A review by bjerz
Robicheaux by James Lee Burke

3.0

I have been reading the Dave Robicheaux series by James Lee Burke for over 30 years and have noticed that they have become more and more disheartening as the years have gone by. His latest, Robicheaux, is the saddest of all. The main character, a recovering alcoholic detective living in a parish near New Orleans, is thrice widowed, his third wife having died recently in a car crash. But this is not the only thing that the character grieves about. He sees pain and sadness, corruption and violence everywhere he looks.
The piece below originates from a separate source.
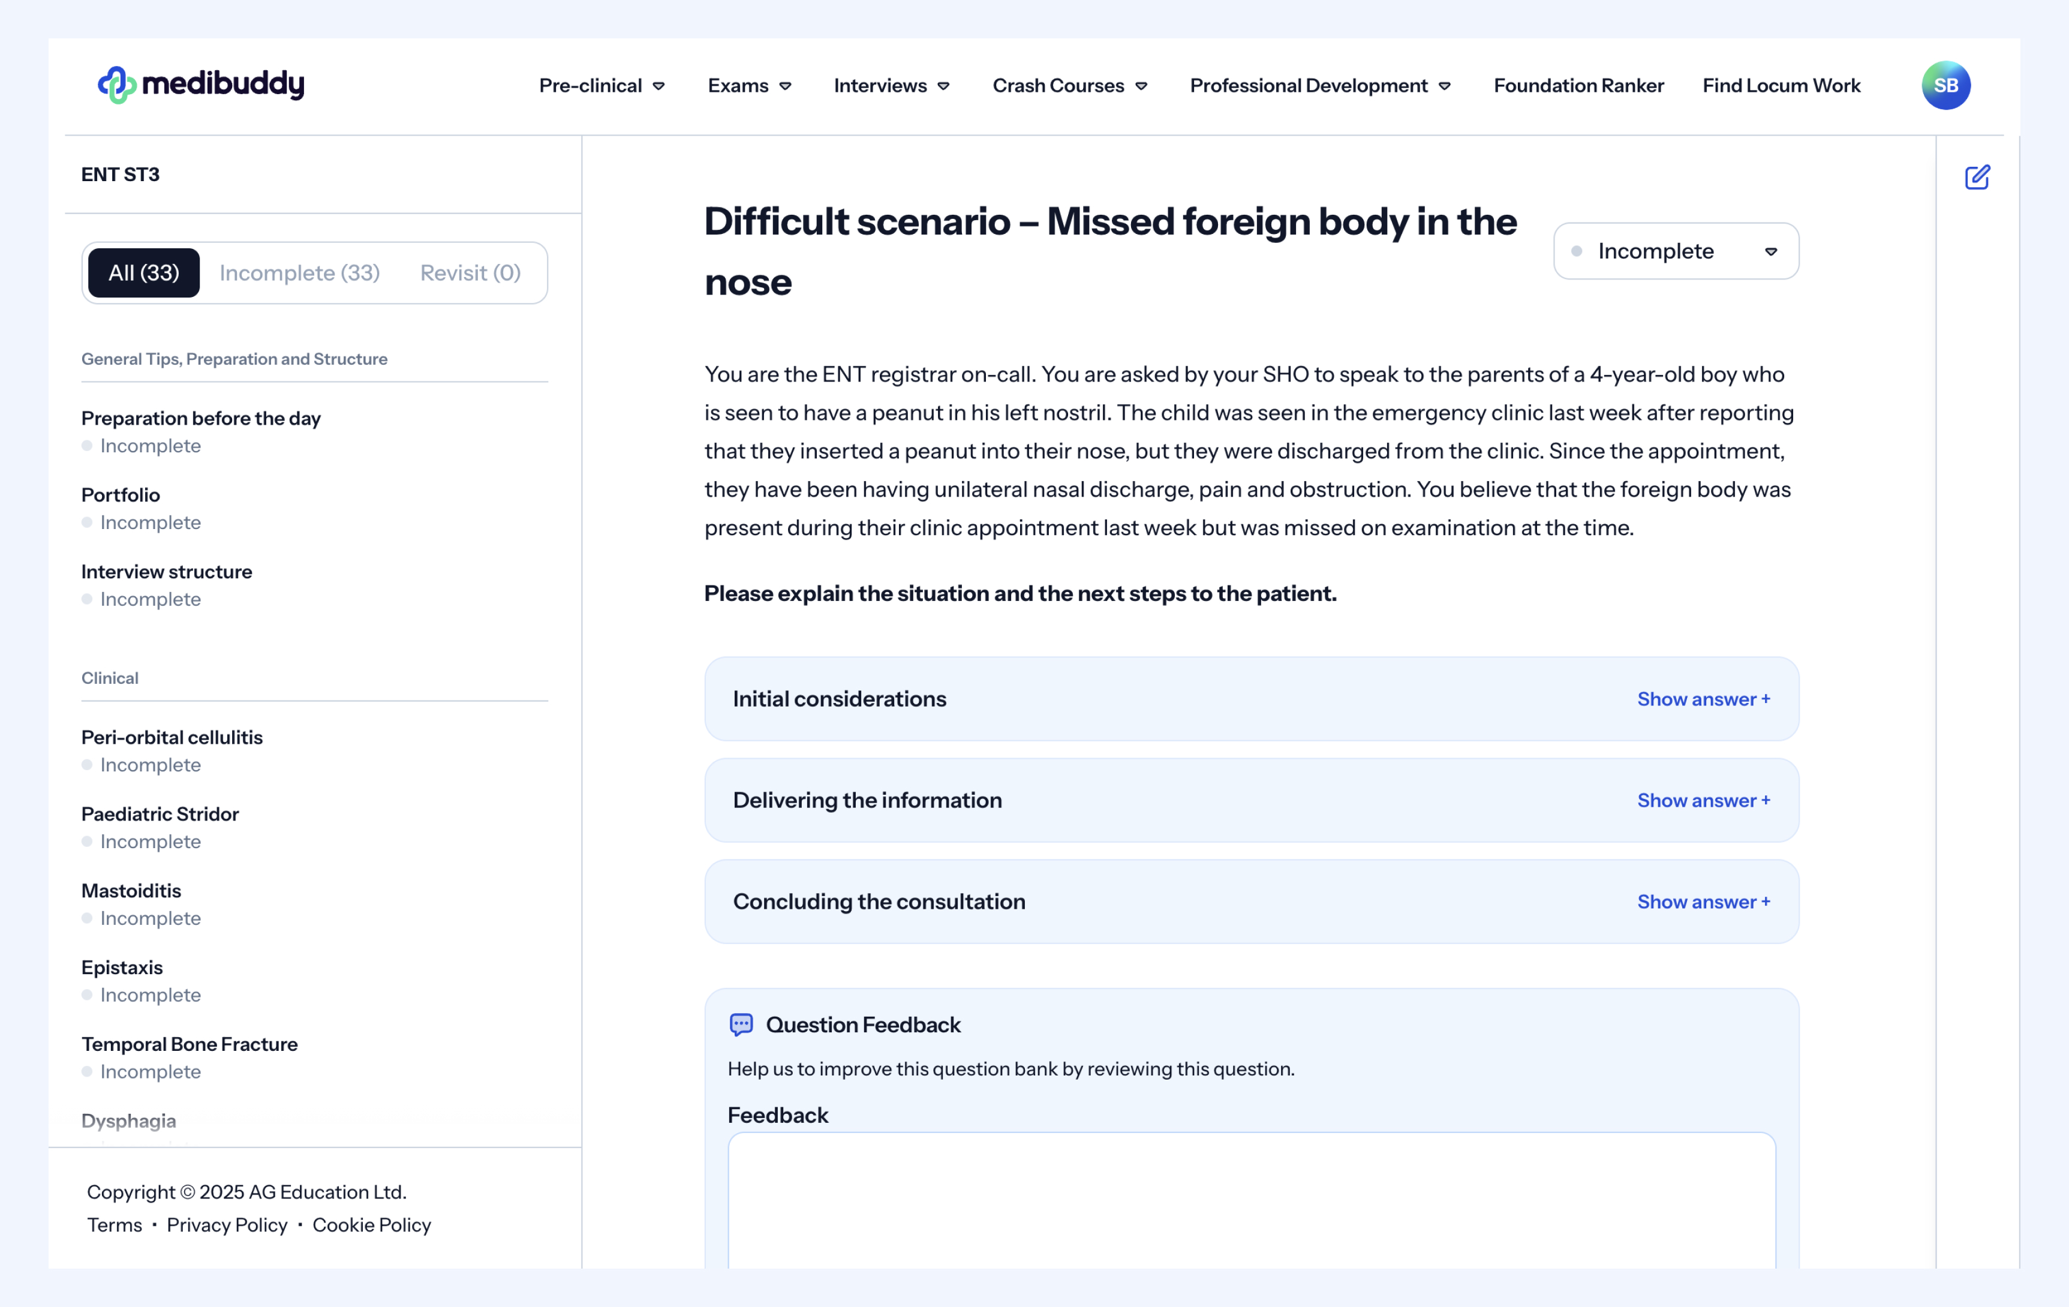Viewport: 2069px width, 1307px height.
Task: Open Peri-orbital cellulitis question
Action: pos(172,736)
Burke seems to have had his world turned upside down by hurricane Katrina and the human carnage that occurred afterwards due to ineptitude, institutional racism and the feudal society that reigns in Louisiana. He has Dave Robicheaux describe the aftermath of the hurricane and the hell on earth that was the Superdome: "...the power and water supply failed; toilets and urinals over-flowed and layered the floors with feces. The food in the refrigerators rotted. The heat and humidity and stench caused television reporters to gag on-camera...Black people who tried to leave the area by crossing the Danziger Bridge were shot by police officers. One of those who dies was a mentally disable man."

I love Burke's amazing ability to make you feel that you are in hot, humid Louisiana: "The humidity was eye-watering and as bright as spun glass, as tangible as lines of insects crawling on your torso and thighs." But his characters are all self-destructive, evil or stupid, or any combination of the three, and rarely in Robicheaux did I feel uplifted and comforted. I guess now is not the time for either.